Roast Chump of Lamb with Goats' Cheese Mash

Roast Chump of Lamb with Goats' Cheese Mash

Tender herb infused lamb served with the most tasty mash you'll ever have!

Servings: 4 Prep Time: 35 mins Cooking Time: 25 mins

What you'll need

For the Lamb

  • 4 Chumps or best ends of lamb
  • Olive oil
  • 1 egg white whisked lightly
  • Salt and pepper
  • Savoury herbs
  • 1 clove garlic
  • Sprig of thyme
  • Sprig of rosemary
  • Small bunch (approx 30g) parsley
  • 2 slices of dried white bread
  • 50ml olive oil

For the Creamy Goat's Cheese Mash

  • 4 Maris Piper potatoes, approx 900g
  • 100ml cream
  • 100ml Delamere Dairy goats' milk, hot
  • 70g Delamere Dairy goats' butter
  • 70g Delamere Dairy spreadable goats' cheese
  • Salt and pepper

For the Minted Delamere Goat Yogurt

  • 3 tbsp Delamere Dairy's plain goats' yogurt
  • 6 leaves mint, shredded
  • Salt & pepper

For the Basil Oil

  • 175ml extra virgin olive oil
  • 30g basil

How to make it...

For the Lamb & Savoury Herbs

  1. Remove the fat and sinew from the lamb. Season the chump with salt and pepper in a large pan or roasting tray, fry until golden brown in a little oil.
  2. Place in a hot oven about 200 degrees centigrade for five minutes before removing and allowing to cool for 10 minutes.
  3. Meanwhile make the savoury herbs by placing all the ingredients in a food processor except for the olive oil until a fine green crumb is achieved, this should take about 1½ minutes. Slowly drizzle in the olive oil and continue to process until all the oil has been used. Turn out onto a plate.
  4. Brush the top of the lamb with egg white well and immediately dip in the herbs.
  5. Place back in the oven for a few minutes to warm through and cook the savoury herbs for approximately 5 minutes.

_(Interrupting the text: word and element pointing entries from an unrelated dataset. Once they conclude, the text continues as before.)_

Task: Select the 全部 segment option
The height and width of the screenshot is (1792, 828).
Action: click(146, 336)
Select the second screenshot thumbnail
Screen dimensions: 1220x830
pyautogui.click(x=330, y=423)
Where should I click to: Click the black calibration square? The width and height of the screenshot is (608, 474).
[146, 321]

For the Creamy Goat's Cheese Mash

  1. Boil potatoes in their skins in simmering, salted water until cooked. Drain in a colander and peel whilst still warm but not hot.
  2. Pass through a sieve or 'ricer' into a bowl, meanwhile boil the cream and the butter and beat into the potato, a little at a time, beating well.
  3. Finally add the spreadable cheese and adjust the consistency with hot milk. Season with salt and pepper.

For the Minted Delamere Goat's Yogurt

  1. Take the yogurt, add the mint and thin down with a couple of teaspoons of water if needed.
  2. Season with salt and pepper and spoon over the lamb.

For the Basil Oil

  1. Place the oil and basil into a food processor and liquidise for one minute.
  2. Store in a bottle

What You See

Slice the lamb into three pieces, serve a good portion of goat's cheese mash. Drizzle basil oil and yoghurt over the meat.